→ Source extract
________________________
The idea of multiple sources of policy naturally leads us to the presence of multiple policies. This is an interesting idea, because these multiple policies can interact with each other in many different ways. A policy describing where an application is to be deployed might also implicitly describe where VMs are to be deployed. A cloud operator’s policy might require an application to be deployed on network A or B, and an application policy requiring high availability might mean it must be deployed on network B or C; taken together, this means the application can only be deployed on network B. An auditing policy that requires knowing provenance for data when applied to an application that supports a high transaction rate might require solid state storage to meet performance requirements.
Taking this a step further, it may be unclear how these policies should interact. If the backup policy says to have 3 copies of data, and an auditing policy requires keeping track of where the data originated, do we need 3 copies of that provenance information? Conflicts are another example. If the application’s policy implies networks A or B, and the cloud operator’s policy implies networks C or D, then there is no way to deploy that application so that both policies are satisfied simultaneously.
________________________
→ Entries
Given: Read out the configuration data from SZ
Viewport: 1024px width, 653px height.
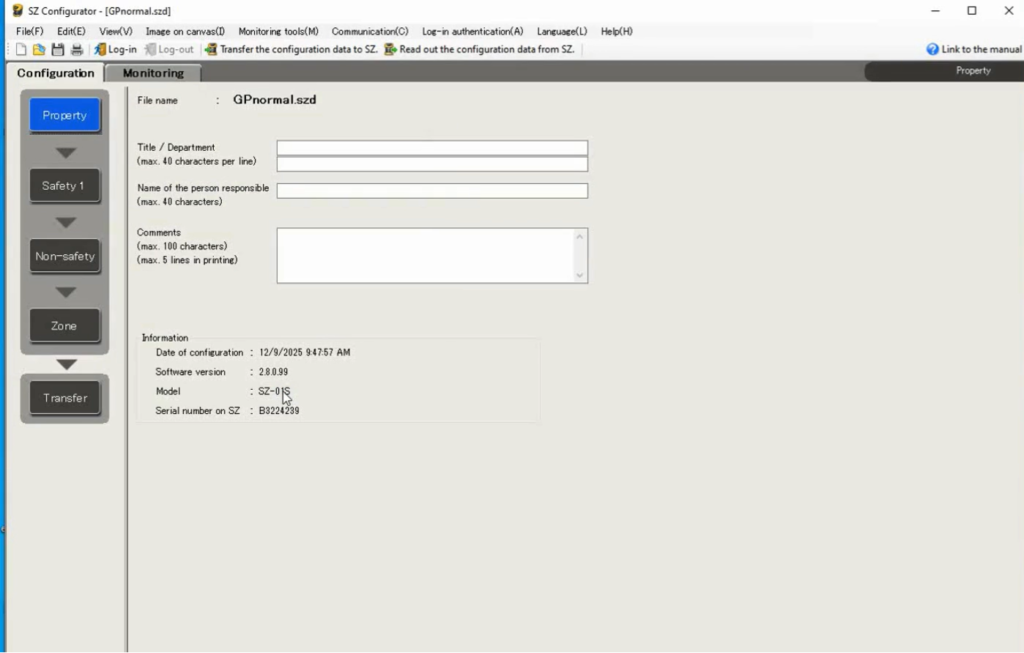Looking at the screenshot, I should pyautogui.click(x=479, y=49).
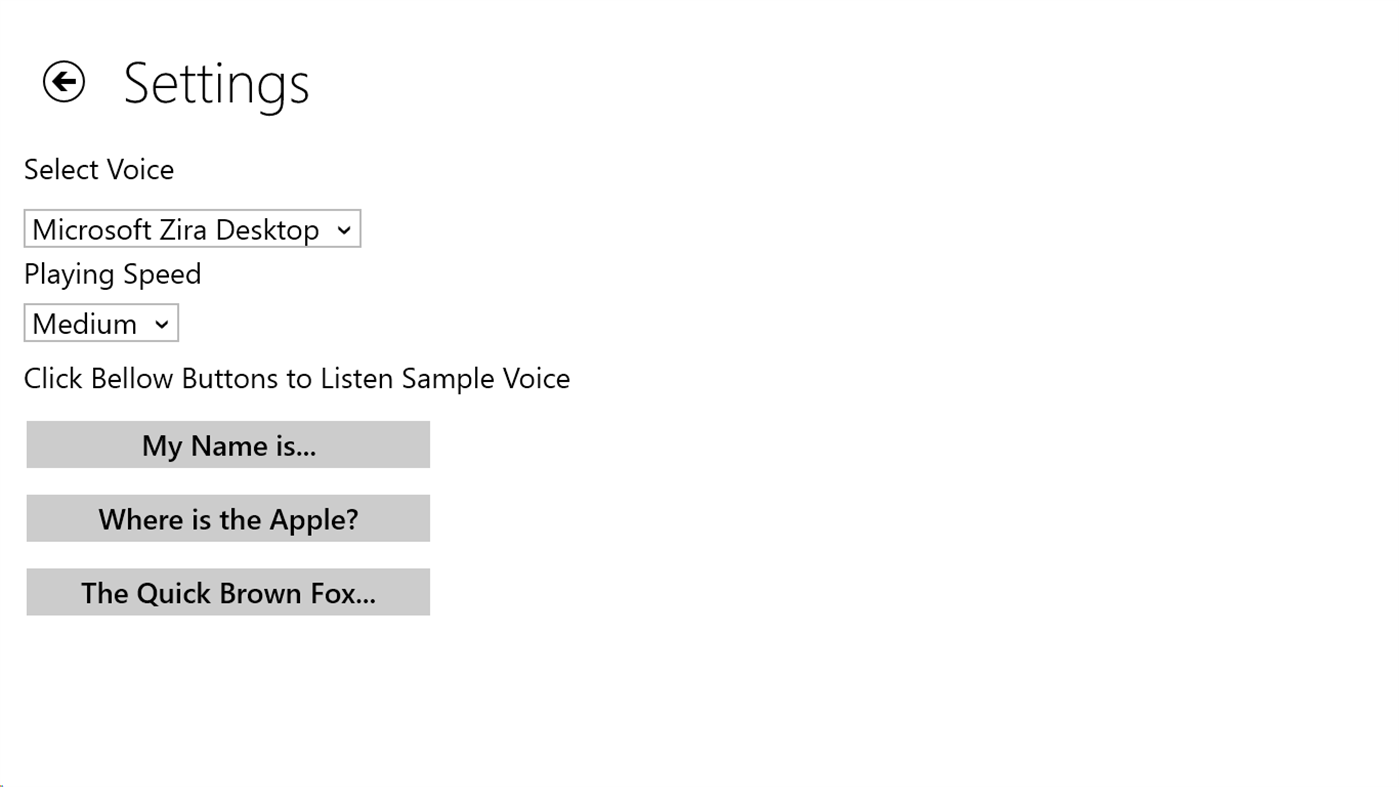Screen dimensions: 1399x787
Task: Play the "My Name is..." sample
Action: coord(228,445)
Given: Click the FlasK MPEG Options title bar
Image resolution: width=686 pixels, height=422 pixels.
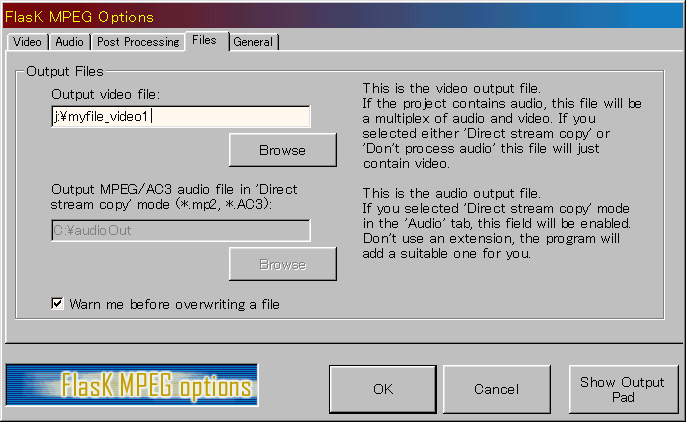Looking at the screenshot, I should point(343,17).
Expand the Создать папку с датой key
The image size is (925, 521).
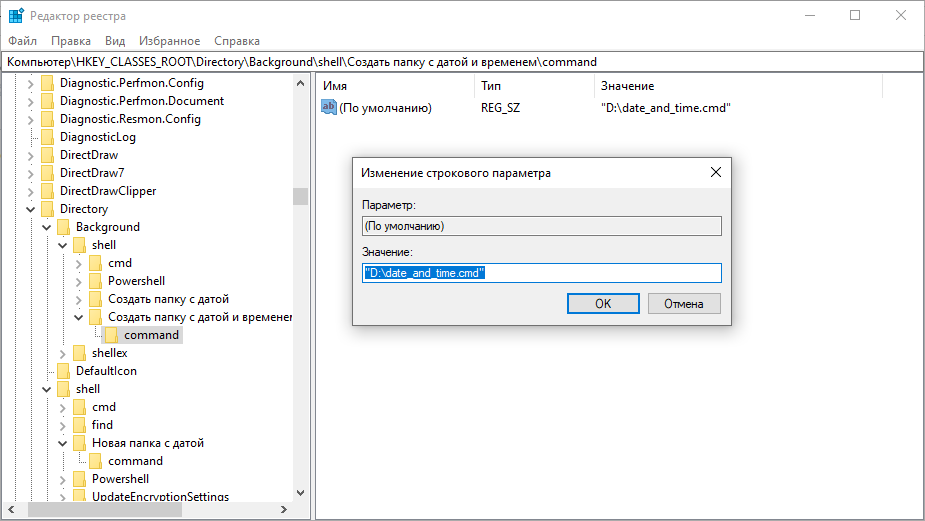pyautogui.click(x=78, y=300)
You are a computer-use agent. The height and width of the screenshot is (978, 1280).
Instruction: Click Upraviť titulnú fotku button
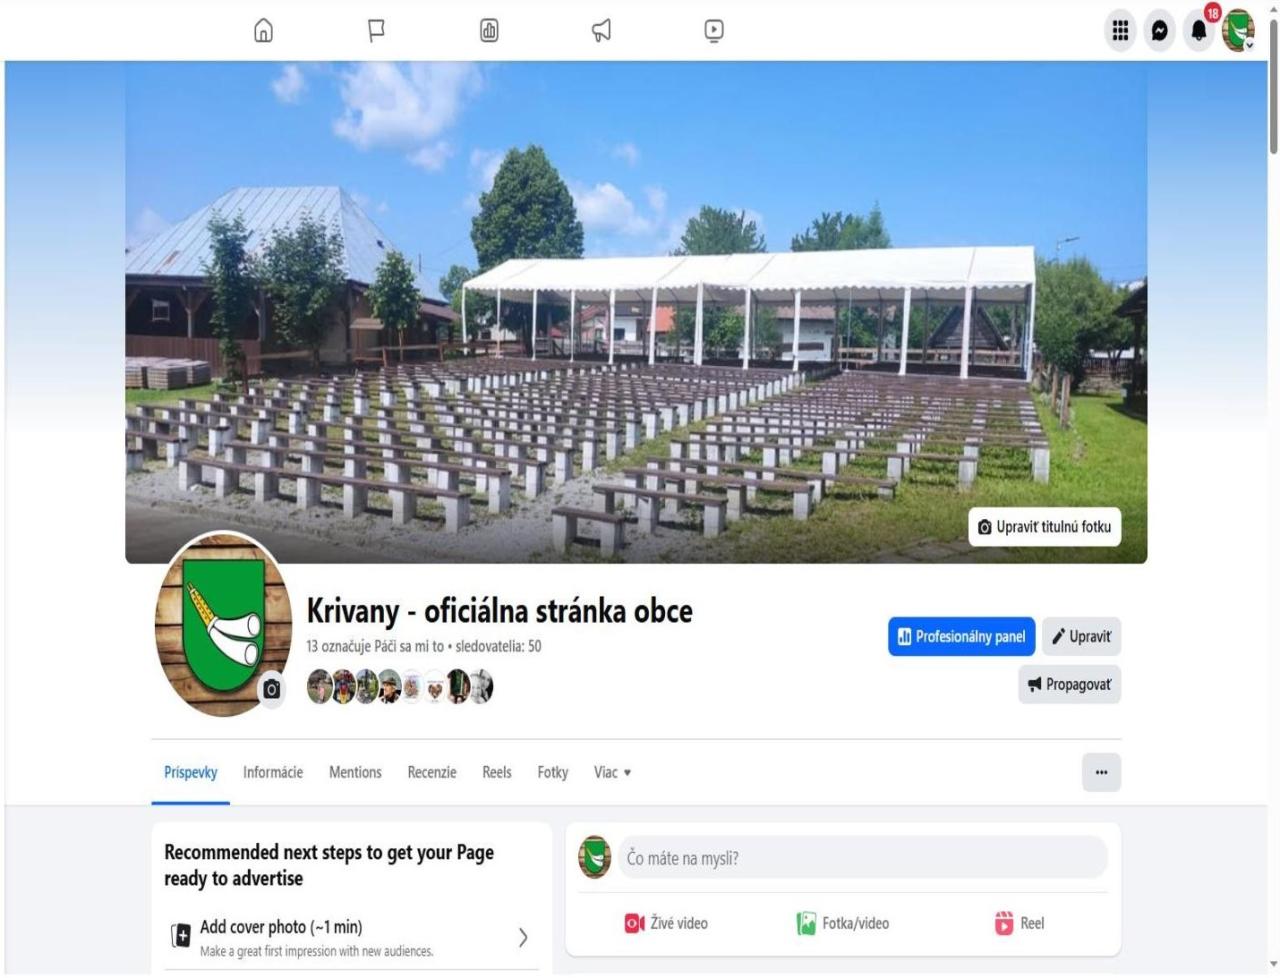pyautogui.click(x=1044, y=527)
________________________
→ Written exercise 1
Quote the passage on cloud policies word for word, starting at "The idea of" and ending at "meet performance requirements.".
→ Written exercise 2
Extend the passage on cloud policies, picking up right after its final sentence.
The entries come from a separate source and are unrelated to the passage on cloud policies.

→ Task result 1
The idea of multiple sources of policy naturally leads us to the presence of multiple policies. This is an interesting idea, because these multiple policies can interact with each other in many different ways. A policy describing where an application is to be deployed might also implicitly describe where VMs are to be deployed. A cloud operator’s policy might require an application to be deployed on network A or B, and an application policy requiring high availability might mean it must be deployed on network B or C; taken together, this means the application can only be deployed on network B. An auditing policy that requires knowing provenance for data when applied to an application that supports a high transaction rate might require solid state storage to meet performance requirements.

→ Task result 2
There are a couple key takeaways from this discussion. First, a policy system must deal with multiple policy sources. Second, a policy system must deal with the presence of multiple policies, and how those policies can or should interact with one another.
Expressing Policy: Policy languages
Any discussion of policy systems has to deal with the subject of policy languages. An intuitive, easy-to-use syntax is critically important for eventual adoption, but here we focus on more semantic issues: how domain-specific is the language? How expressive is the language? What general-purpose policy features belong to the language?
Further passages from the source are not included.